Exercise 6 - The transition log

events: list[tuple[int, int, str]] = []          # (tick, creature_id, event_name)

def log_transitions(events, tick, ids, became_slots, recovered_slots):
    # The membership buffers hold SLOTS; the log records IDENTITY. ids[slot] == slot
    # today, but §21's swap_remove relocates slots and breaks that - which is exactly
    # why the log stores the id, the one handle that survives a move.
    for slot in became_slots.tolist():
        events.append((tick, int(ids[slot]), "became_hungry"))
    for slot in recovered_slots.tolist():
        events.append((tick, int(ids[slot]), "stopped_being_hungry"))

# After 100 ticks, the events list is the canonical history of state transitions.
print(f"events captured: {len(events)}")
print(f"first 5: {events[:5]}")

Every state transition is now a row in the events log. The current state of hungry is equivalent to the sequence of became_hungry and stopped_being_hungry events applied in order. This equivalence is the §37 log-is-world claim - once you have it, replay, audit, and rollback all become projections of the log.

For a real simulator the events would be stored in numpy columns (timestamp, creature_id_int, event_kind_int) - see the simlog reference.

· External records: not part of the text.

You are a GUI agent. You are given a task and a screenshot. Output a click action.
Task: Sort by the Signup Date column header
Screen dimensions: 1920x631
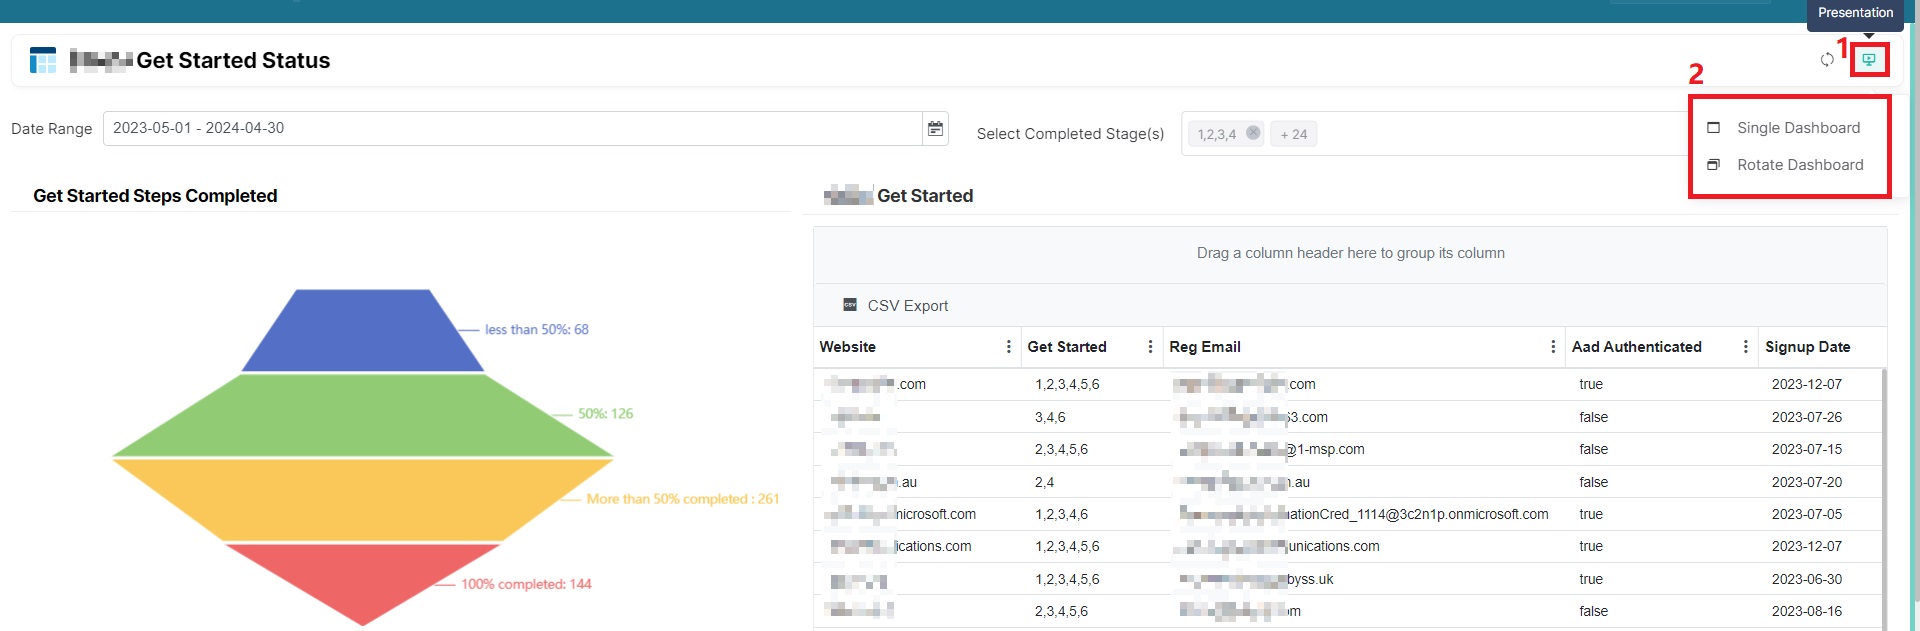coord(1807,347)
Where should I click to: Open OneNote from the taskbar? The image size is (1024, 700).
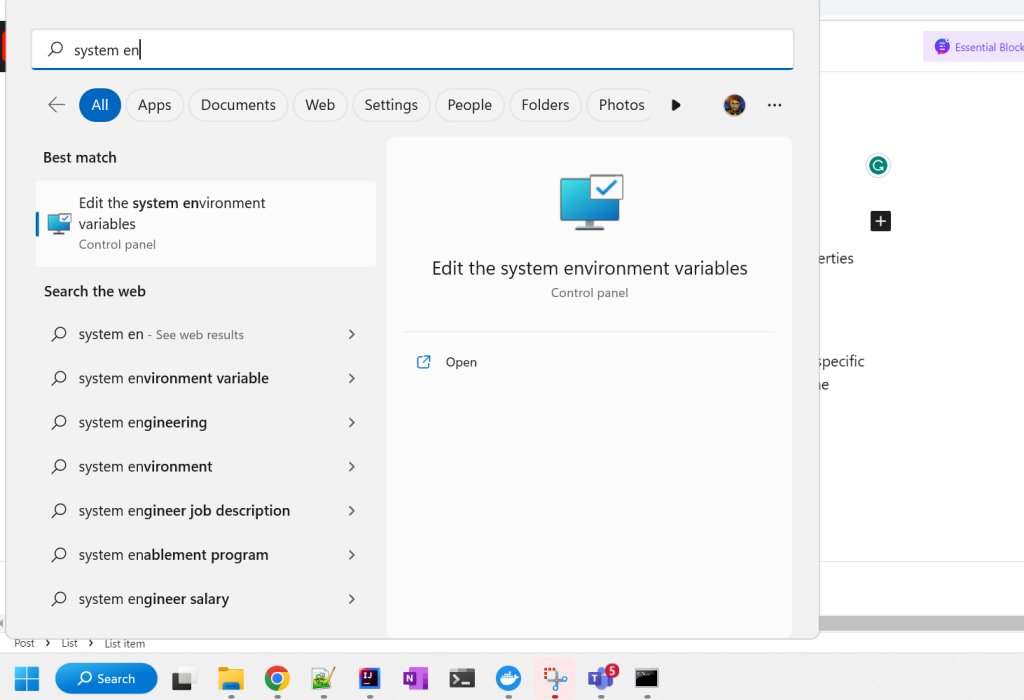(415, 678)
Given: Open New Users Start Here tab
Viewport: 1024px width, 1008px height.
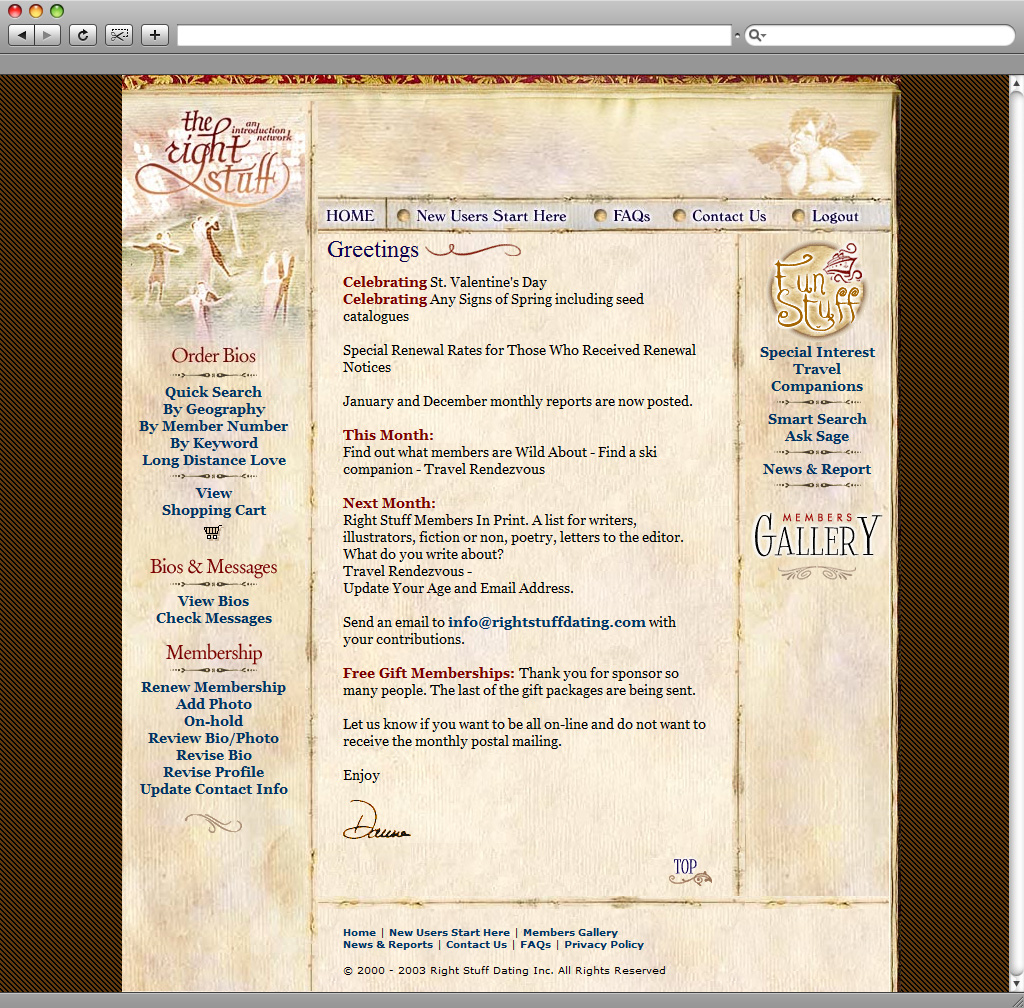Looking at the screenshot, I should (x=490, y=216).
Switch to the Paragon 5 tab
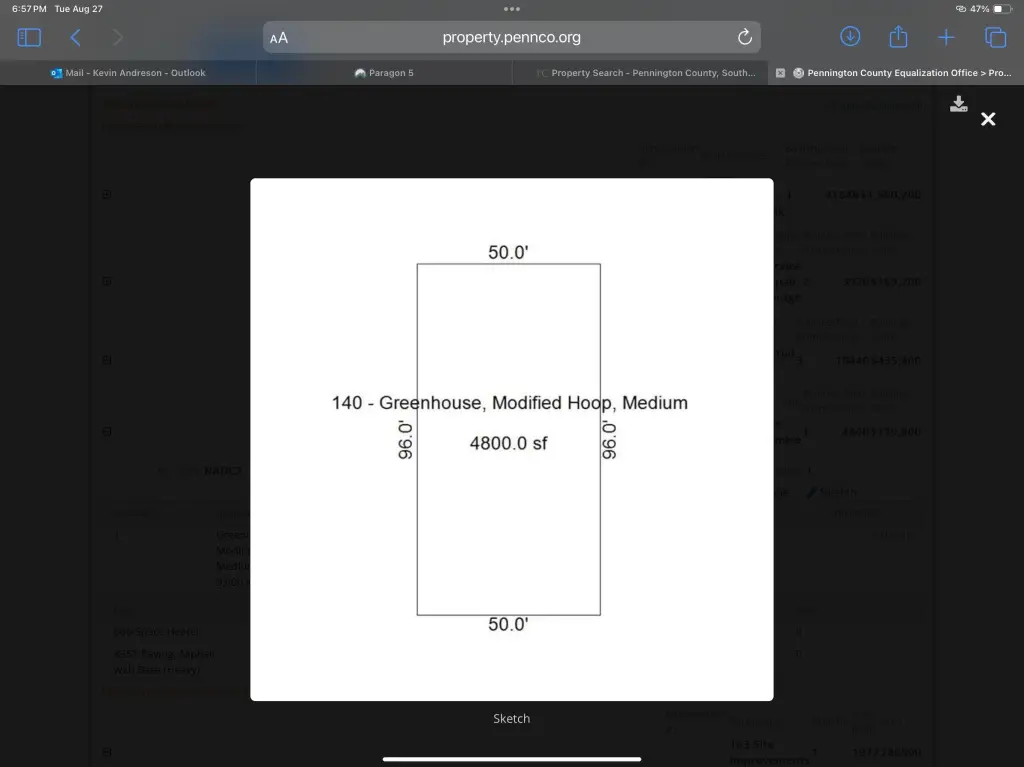 pos(384,73)
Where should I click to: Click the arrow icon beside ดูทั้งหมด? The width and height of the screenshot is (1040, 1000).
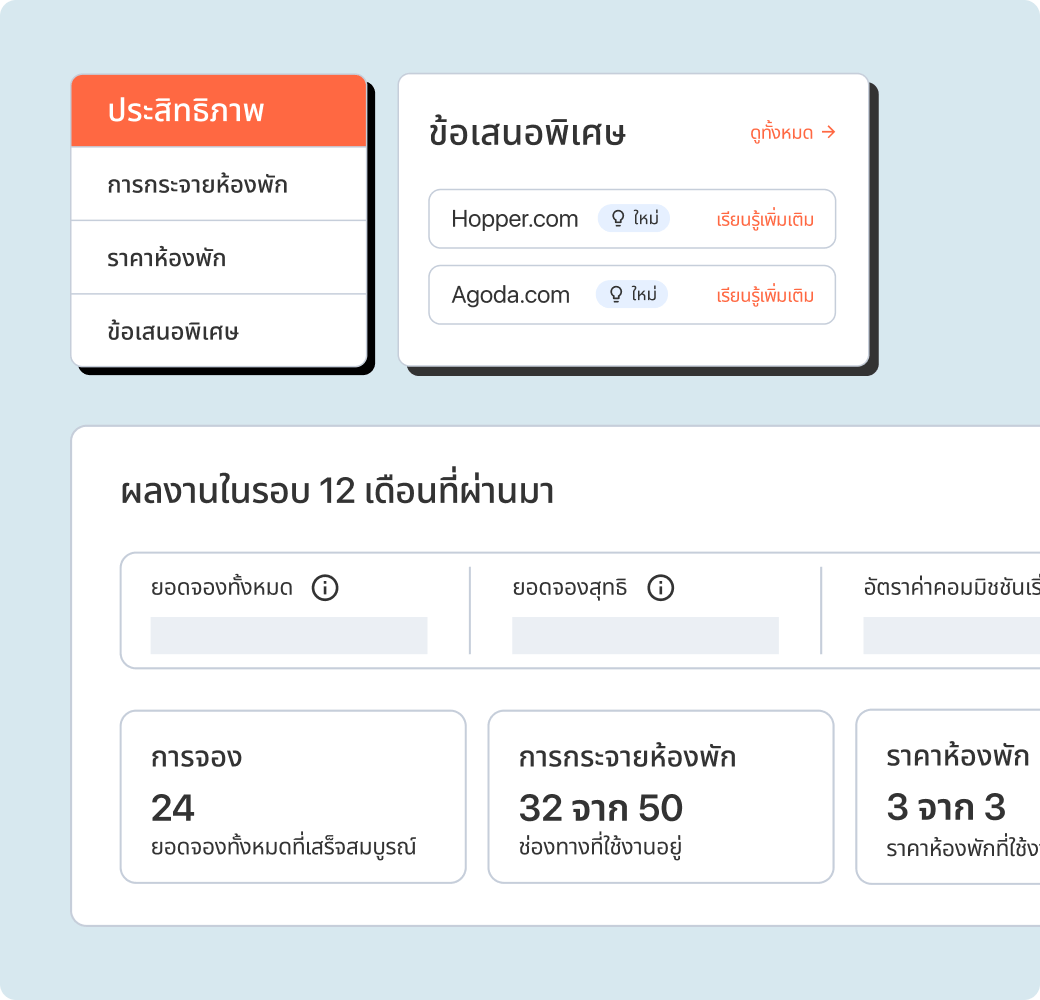828,132
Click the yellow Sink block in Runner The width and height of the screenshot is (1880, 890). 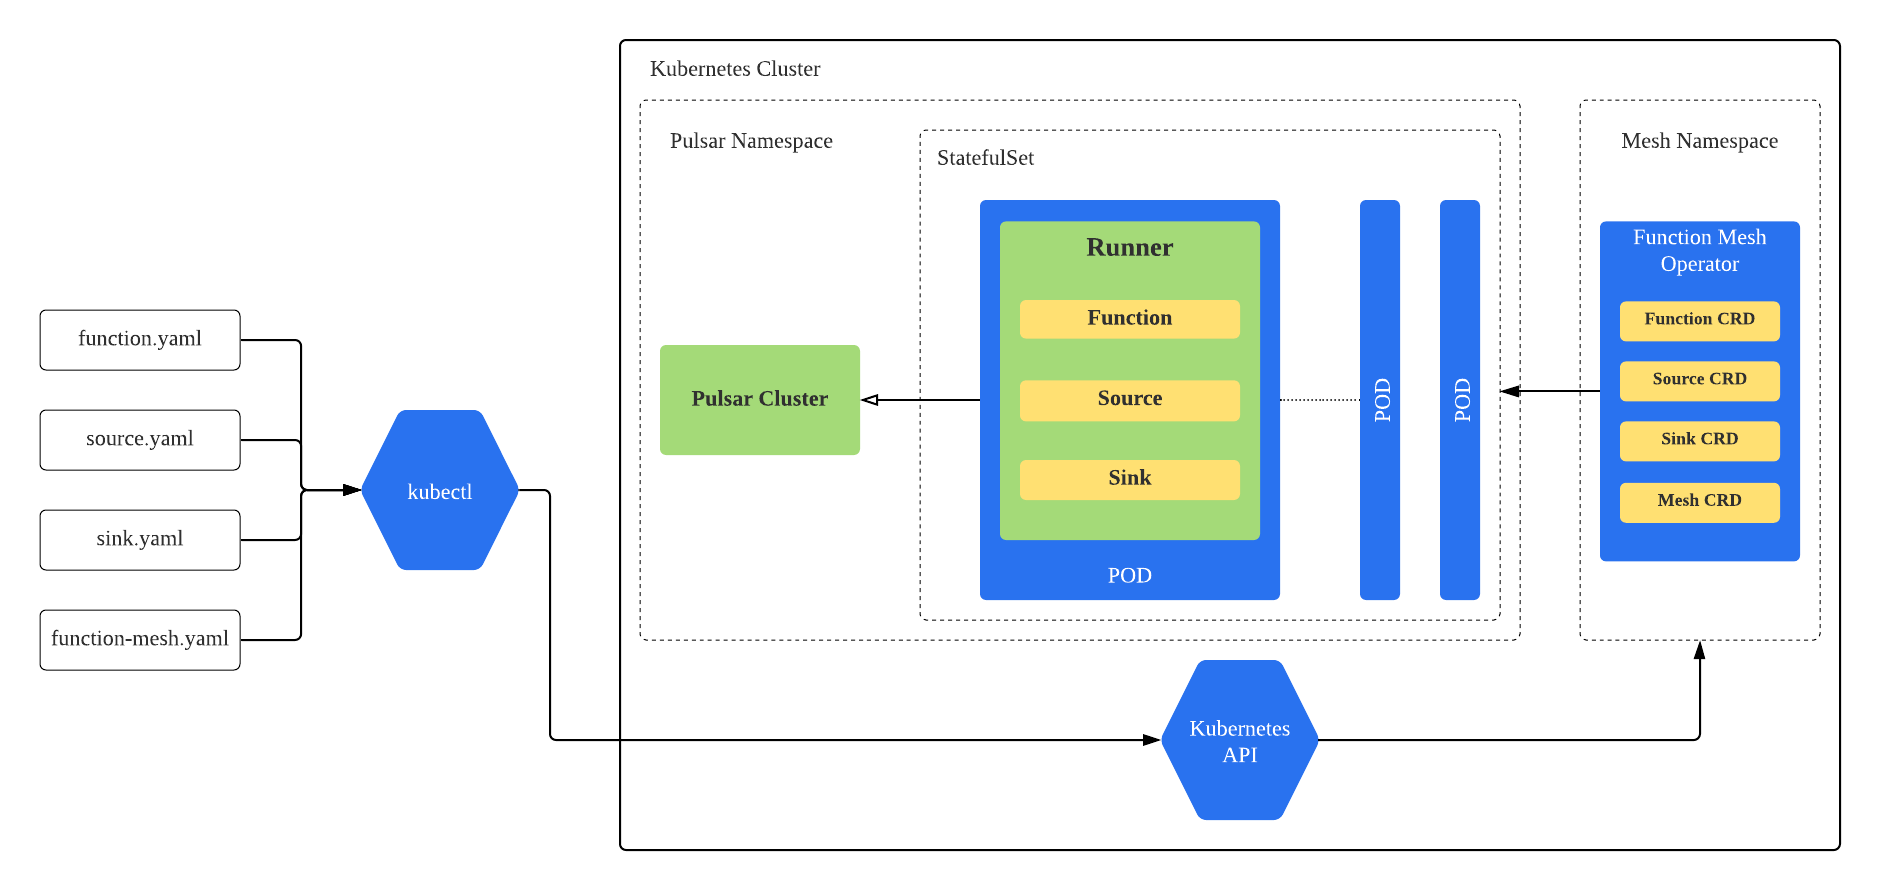click(x=1129, y=479)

For the exercise, a Python list is fine; converting at end-of-run is cheap.

Exercise 7 - Reconstruct from the log (stretch)

def replay(events: list[tuple[int, int, str]]) -> dict[str, set[int]]:
    """Reconstruct the live tables from an event log."""
    tables = {"hungry": set(), "sleepy": set(), "dead": set()}
    for _, cid, name in events:
        if name == "became_hungry":          tables["hungry"].add(cid)
        elif name == "stopped_being_hungry":  tables["hungry"].discard(cid)
        elif name == "became_sleepy":         tables["sleepy"].add(cid)
        elif name == "stopped_being_sleepy":  tables["sleepy"].discard(cid)
        elif name == "died":
            tables["hungry"].discard(cid)
            tables["sleepy"].discard(cid)
            tables["dead"].add(cid)
    return tables

# Compare with the live simulator. replay() yields sets of entity IDS; the live
# tables hold SLOTS, so map slots -> ids to compare. (ids[slot] == slot until §21
# relocates anyone, but the mapping is the honest comparison: the log speaks
# identity, the tables speak position.)
live_tables = {
    "hungry": set(world.ids[world.hungry].tolist()),
    "sleepy": set(world.ids[world.sleepy].tolist()),
    "dead":   set(world.ids[world.dead].tolist()),
}
assert replay(events) == live_tables

If the assertion holds, the events captured every transition. The event log is now the canonical state; the in-memory tables are the projection. Snapshots of the tables become a performance optimisation (reading the snapshot is faster than replaying from t=0); the truth is the log.

This is exactly the architecture of every event-sourced system, every database WAL, every blockchain.

Exercise 8 - The crossover, on your machine (stretch)

Finer sweep between 70% and 95%:

# add to the SHARES list in alive_fraction.py:
SHARES = [0.01, 0.10, 0.50, 0.70, 0.75, 0.80, 0.85, 0.90, 0.95, 1.00]

Expected pattern: presence and mask cross somewhere between 75% and 90% on most modern machines. The exact crossover varies by:

  • Cache size - bigger L2/L3 means the bool mask stays warm at higher fractions.
  • Memory bandwidth - more bandwidth helps the mask version (which reads more bytes).
  • Branch predictor quality - modern predictors handle the regular branches in the bool sum well; older CPUs were worse at it.

The point of the exercise is not to memorise a number. The point is that the right layout depends on your alive-fraction and your hardware. Measure, then choose. Defaulting to presence (the chapter’s stance) is right for transient state; defaulting to bool masks is right for near-universal state. Both happen to be correct on a wide range of hardware, just at different fractions.